XCircuit regards circuits as inherently hierarchical, and writes both hierarchical PostScript output and hierarchical SPICE netlists. Circuit components are saved in and retrieved from libraries which are fully editable.

XCircuit does not separate artistic expression from circuit drawing; XCircuit maintains flexiblity in style without compromising the power of schematic capture.

What's New in This Release:
XCircuit-3.3 is considered the current, stable, official release version. XCircuit-3.3 is the also development version of XCircuit. Current work includes the integration of automatic schematic capture (ASG) with Stephen Frezza of Gannon University. This should keep us occupied for a while. The Automatic Schematic Capture (ASG) is currently disabled by default until it becomes stable enough to be considered usable. The first function to be added is an hspice parser that reads hspice files and generates schematics from the netlist. Future work includes automatically rerouting in response to moving objects around on the screen, and reading Verilog netlists. The ASG module can be enabled by specifying "--enable-asg" at configuration time. The ASG package is incorporated into revision 3.2.7 and later. XCircuit version 3.3 changed from the original C++ SPICE parser to a simpler but more stable parser by Conrad Ziesler.

Revision 7 changes the way selections are handled, getting rid of the cumbersome and oddball "click to accept/reject" method. The new method makes use of the recursive selection routine developed for selecting networks anywhere in the (visible) hierarchy of a schematic. This allows limiting selection of object instances to avoid selecting where the object instance has large amounts of whitespace, such as a border or frame object. Consequently, ambiguity about what element was intended to be selected occurs less often. The new method selects exactly one element on a button-1 press or button-2 click. If this is not the intended element to select, just select again and XCircuit will cycle to the next element found near the pointer.

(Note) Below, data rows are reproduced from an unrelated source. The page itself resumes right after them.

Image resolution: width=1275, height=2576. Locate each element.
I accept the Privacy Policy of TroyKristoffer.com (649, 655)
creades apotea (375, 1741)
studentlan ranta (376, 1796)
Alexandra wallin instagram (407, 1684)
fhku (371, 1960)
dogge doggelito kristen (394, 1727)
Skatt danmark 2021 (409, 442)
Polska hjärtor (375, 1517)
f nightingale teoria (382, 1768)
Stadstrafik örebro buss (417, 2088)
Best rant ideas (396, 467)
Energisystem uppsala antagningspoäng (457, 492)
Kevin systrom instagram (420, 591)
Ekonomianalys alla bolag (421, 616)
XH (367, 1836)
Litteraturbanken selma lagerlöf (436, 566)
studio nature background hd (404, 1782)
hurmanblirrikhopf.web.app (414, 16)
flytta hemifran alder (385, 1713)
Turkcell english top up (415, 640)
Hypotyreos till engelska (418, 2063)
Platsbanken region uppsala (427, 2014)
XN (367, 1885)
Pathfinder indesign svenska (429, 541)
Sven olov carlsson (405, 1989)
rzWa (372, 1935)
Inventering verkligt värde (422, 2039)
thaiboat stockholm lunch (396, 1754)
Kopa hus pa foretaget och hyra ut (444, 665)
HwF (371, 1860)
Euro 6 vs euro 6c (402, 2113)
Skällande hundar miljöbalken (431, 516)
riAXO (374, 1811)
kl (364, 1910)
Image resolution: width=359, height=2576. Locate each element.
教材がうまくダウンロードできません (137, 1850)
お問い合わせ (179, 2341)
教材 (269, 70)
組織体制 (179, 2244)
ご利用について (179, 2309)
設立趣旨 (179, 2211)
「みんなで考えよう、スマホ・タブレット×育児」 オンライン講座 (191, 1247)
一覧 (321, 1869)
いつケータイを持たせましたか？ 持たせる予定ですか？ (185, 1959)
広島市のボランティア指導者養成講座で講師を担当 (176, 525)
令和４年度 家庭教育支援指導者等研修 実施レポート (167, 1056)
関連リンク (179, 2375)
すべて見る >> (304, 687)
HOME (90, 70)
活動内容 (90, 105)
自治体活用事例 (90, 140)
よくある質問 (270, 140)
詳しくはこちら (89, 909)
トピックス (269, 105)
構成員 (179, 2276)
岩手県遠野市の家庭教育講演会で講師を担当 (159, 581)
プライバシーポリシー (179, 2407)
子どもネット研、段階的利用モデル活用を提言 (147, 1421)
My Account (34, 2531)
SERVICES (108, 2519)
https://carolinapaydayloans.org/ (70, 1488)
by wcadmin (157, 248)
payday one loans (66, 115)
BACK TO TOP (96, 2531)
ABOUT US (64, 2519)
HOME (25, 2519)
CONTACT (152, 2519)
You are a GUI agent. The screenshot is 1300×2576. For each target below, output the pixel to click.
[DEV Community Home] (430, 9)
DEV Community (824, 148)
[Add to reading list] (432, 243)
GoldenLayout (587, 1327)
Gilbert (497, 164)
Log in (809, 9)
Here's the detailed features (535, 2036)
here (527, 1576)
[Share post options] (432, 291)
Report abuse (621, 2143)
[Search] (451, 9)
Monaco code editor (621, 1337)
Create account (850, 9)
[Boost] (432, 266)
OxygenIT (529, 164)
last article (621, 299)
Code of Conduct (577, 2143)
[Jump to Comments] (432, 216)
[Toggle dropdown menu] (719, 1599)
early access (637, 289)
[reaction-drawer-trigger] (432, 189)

Note: Those who downloaded revisions 7 or 8 will almost certainly want to update to revision 9. The new selection mechanism was introduced in revision 7 and fixed for bugs in revision 8. However, in spite of the better underlying code, the algorithm ended up, if anything, even more cumbersome than the original. Quite a bit of optimization of the selection heuristics went into revision 9. In particular, XCircuit is now better at picking the "intended" element. Also, pointer warps to line endpoints are reverted back to the original position on a cancelation, and element edits can be undone with the "undo" command (an important part of the undo mechanism that I left uncoded for much too long).

What's New in This Release:
Many bugfixes, some extensions, and some minor UI updates.